- WHAT NEEDS TO BE DONE
Your task is to copy the stretch of lines in the records below that begins with the line containing "Facebook (60, 2311)" and ends with the line containing "[Why Botswana’s inflation", exactly as written, with nothing added.

- DATA TO PROCESS

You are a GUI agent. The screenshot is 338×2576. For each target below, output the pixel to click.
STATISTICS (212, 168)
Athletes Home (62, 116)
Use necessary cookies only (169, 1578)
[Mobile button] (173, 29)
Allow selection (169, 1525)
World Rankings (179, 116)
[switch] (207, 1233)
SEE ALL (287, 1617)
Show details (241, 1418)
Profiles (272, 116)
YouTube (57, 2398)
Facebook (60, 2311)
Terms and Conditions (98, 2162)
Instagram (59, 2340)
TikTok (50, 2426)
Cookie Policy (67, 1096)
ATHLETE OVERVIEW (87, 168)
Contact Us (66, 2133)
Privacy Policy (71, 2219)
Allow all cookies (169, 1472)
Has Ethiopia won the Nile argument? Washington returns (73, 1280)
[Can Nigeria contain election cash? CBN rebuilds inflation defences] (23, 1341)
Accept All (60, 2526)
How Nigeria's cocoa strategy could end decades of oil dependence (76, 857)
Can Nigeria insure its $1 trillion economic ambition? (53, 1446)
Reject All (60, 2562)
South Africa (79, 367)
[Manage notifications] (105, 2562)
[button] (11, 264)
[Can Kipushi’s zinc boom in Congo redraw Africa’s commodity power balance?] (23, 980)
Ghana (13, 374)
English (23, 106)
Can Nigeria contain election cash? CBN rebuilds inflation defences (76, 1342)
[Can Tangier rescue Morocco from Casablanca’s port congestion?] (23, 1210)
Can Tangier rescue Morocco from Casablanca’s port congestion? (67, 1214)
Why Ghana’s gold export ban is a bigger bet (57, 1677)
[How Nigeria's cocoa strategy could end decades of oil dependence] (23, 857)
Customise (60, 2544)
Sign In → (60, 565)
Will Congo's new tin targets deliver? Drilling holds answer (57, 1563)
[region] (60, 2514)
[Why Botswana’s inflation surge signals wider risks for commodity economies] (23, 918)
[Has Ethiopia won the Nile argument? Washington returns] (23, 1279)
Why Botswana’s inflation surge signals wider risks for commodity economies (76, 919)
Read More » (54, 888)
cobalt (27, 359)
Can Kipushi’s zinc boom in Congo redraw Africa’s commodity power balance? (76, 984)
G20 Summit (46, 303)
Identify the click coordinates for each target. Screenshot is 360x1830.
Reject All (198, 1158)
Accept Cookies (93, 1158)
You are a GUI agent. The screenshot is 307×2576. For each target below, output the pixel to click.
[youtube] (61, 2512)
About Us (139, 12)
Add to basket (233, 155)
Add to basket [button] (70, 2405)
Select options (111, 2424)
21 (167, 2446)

- RESULT OF THIS EXERCISE
Facebook (60, 2311)
Terms and Conditions (98, 2162)
Instagram (59, 2340)
TikTok (50, 2426)
Cookie Policy (67, 1096)
ATHLETE OVERVIEW (87, 168)
Contact Us (66, 2133)
Privacy Policy (71, 2219)
Allow all cookies (169, 1472)
Has Ethiopia won the Nile argument? Washington returns (73, 1280)
[Can Nigeria contain election cash? CBN rebuilds inflation defences] (23, 1341)
Accept All (60, 2526)
How Nigeria's cocoa strategy could end decades of oil dependence (76, 857)
Can Nigeria insure its $1 trillion economic ambition? (53, 1446)
Reject All (60, 2562)
South Africa (79, 367)
[Manage notifications] (105, 2562)
[button] (11, 264)
[Can Kipushi’s zinc boom in Congo redraw Africa’s commodity power balance?] (23, 980)
Ghana (13, 374)
English (23, 106)
Can Nigeria contain election cash? CBN rebuilds inflation defences (76, 1342)
[Can Tangier rescue Morocco from Casablanca’s port congestion?] (23, 1210)
Can Tangier rescue Morocco from Casablanca’s port congestion? (67, 1214)
Why Ghana’s gold export ban is a bigger bet (57, 1677)
[How Nigeria's cocoa strategy could end decades of oil dependence] (23, 857)
Customise (60, 2544)
Sign In → (60, 565)
Will Congo's new tin targets deliver? Drilling holds answer (57, 1563)
[region] (60, 2514)
[Why Botswana’s inflation surge signals wider risks for commodity economies] (23, 918)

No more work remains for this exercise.